Maller described the work as "helpful and well-written" and less biased than many other books about Marx. He credited Draper with discrediting "some of the myths surrounding Marx's political thought". Heilbroner described the book as stimulating and well-written. He credited Draper with establishing that Marx's views about politics and revolution constitute a theory comparable to his economic theory and were essential to his work, and with showing the merits of Marx's treatment of political life. He believed that Draper was generally fair in assessing the strengths and the weaknesses of Marx's work. However, he criticized Draper for neglecting to discuss Marx's failure to understand political power in relation to human nature. The Political Quarterly wrote that the book showed Draper's knowledge of the work of Marx and Engels, was well-written and sensible, and helpful in understanding the development of Marx's political attitudes and beliefs. It credited Draper with showing that Marx's political theory was "more intricate and more sensible" than most accounts of it have suggested. However, it criticized Draper for being unduly critical of other scholars and for neglecting some relevant scholarly literature.

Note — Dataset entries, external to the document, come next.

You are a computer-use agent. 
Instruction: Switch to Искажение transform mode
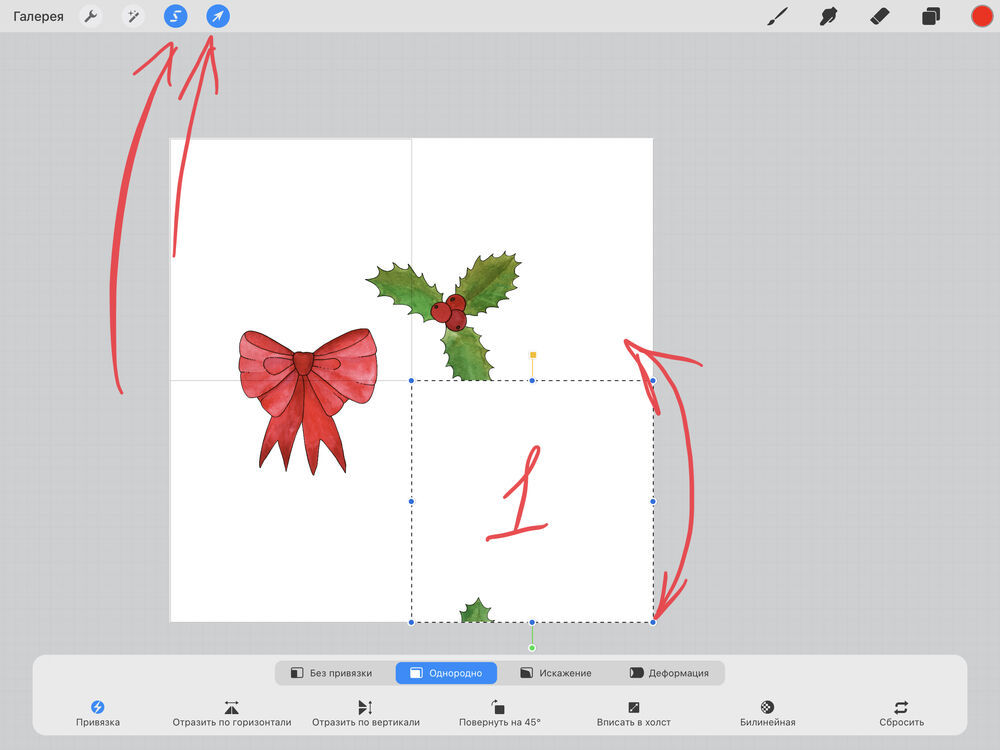click(x=556, y=673)
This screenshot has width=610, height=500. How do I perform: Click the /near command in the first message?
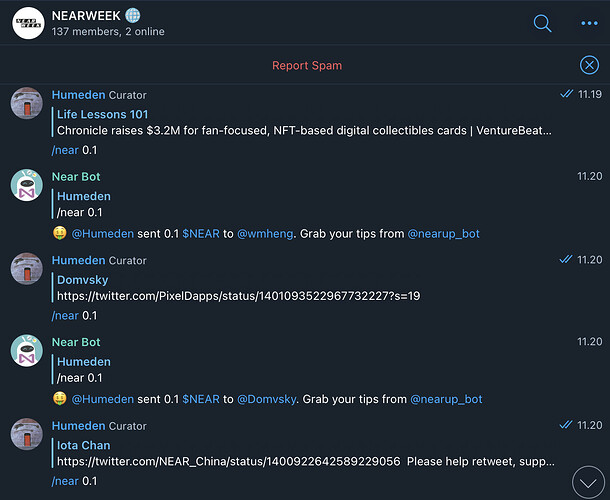click(x=65, y=150)
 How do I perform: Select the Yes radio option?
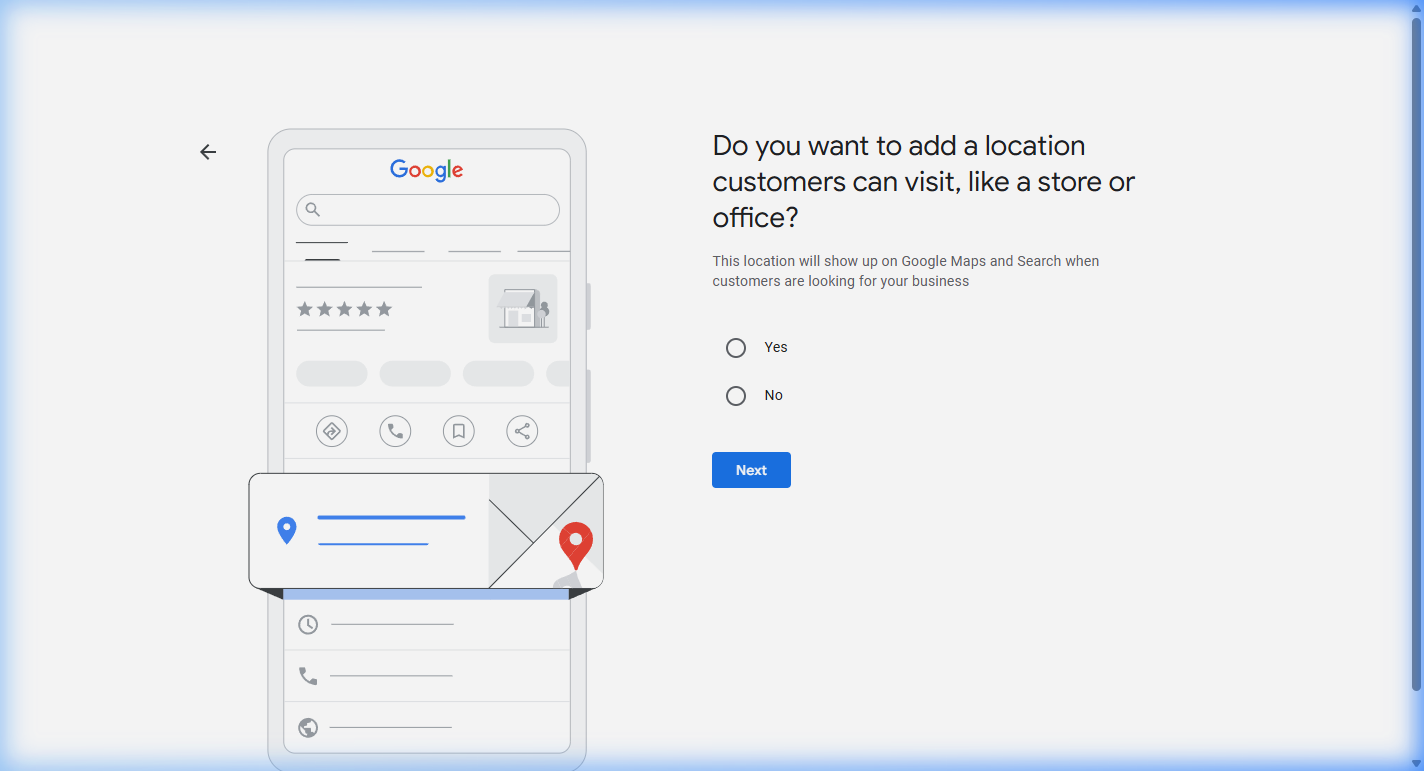pyautogui.click(x=736, y=347)
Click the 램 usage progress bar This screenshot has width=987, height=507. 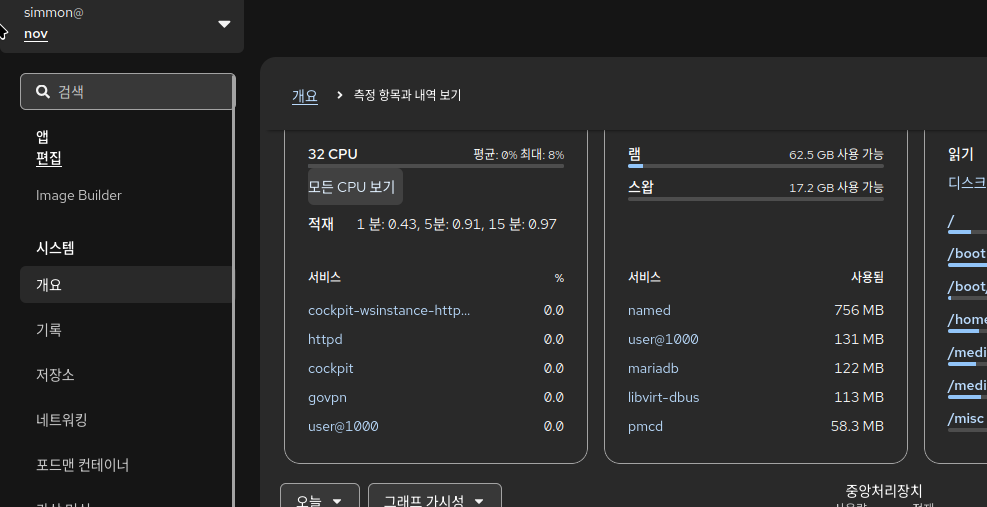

De Kadt credited Draper with providing a "disciplined and lucid" discussion of the themes of Marx's work and a good discussion of the development of Marx's thought. He described Draper's attempt to clarify the meaning of Marx's arguments as being "among the very best available", and praised his use of obscure as well as well-known sources. However, he suggested that Draper was less confident in discussing philosophy than he was in discussing other topics, and questioned his discussion of Marx's relation to Hegel. He also suggested that Draper was arguably insufficiently critical of Marx, with the result that the work "tends to remain one of accurate exposition rather than critical exegesis."

Kuhn credited Draper with "explaining changes in Marx’s and Engels’s ideas while also demonstrating fundamental continuities in them", thereby making it easier to use Marx's approach to understand new problems and situations, providing "the most systematic account yet written of Marx’s theory of the state" and a fascinating discussion of the term "dictatorship of the proletariat", and discrediting myths about Marx. He described the book as well-written. However, he noted that it included some controversial claims.

Felix argued that Draper failed to focus consistently on a single subject, and that the book "reads like a series of indoctrination talks aimed at Marxists who have some knowledge of Marxian theory but require further elucidation." He criticized Draper for attempting to show that events apparently inconsistent with Marxism were actually consistent with it, and argued that he articulated "a discouraged attitude typical of the Great Depression". He described the work's appendixes as being either "irrelevant or repetitious".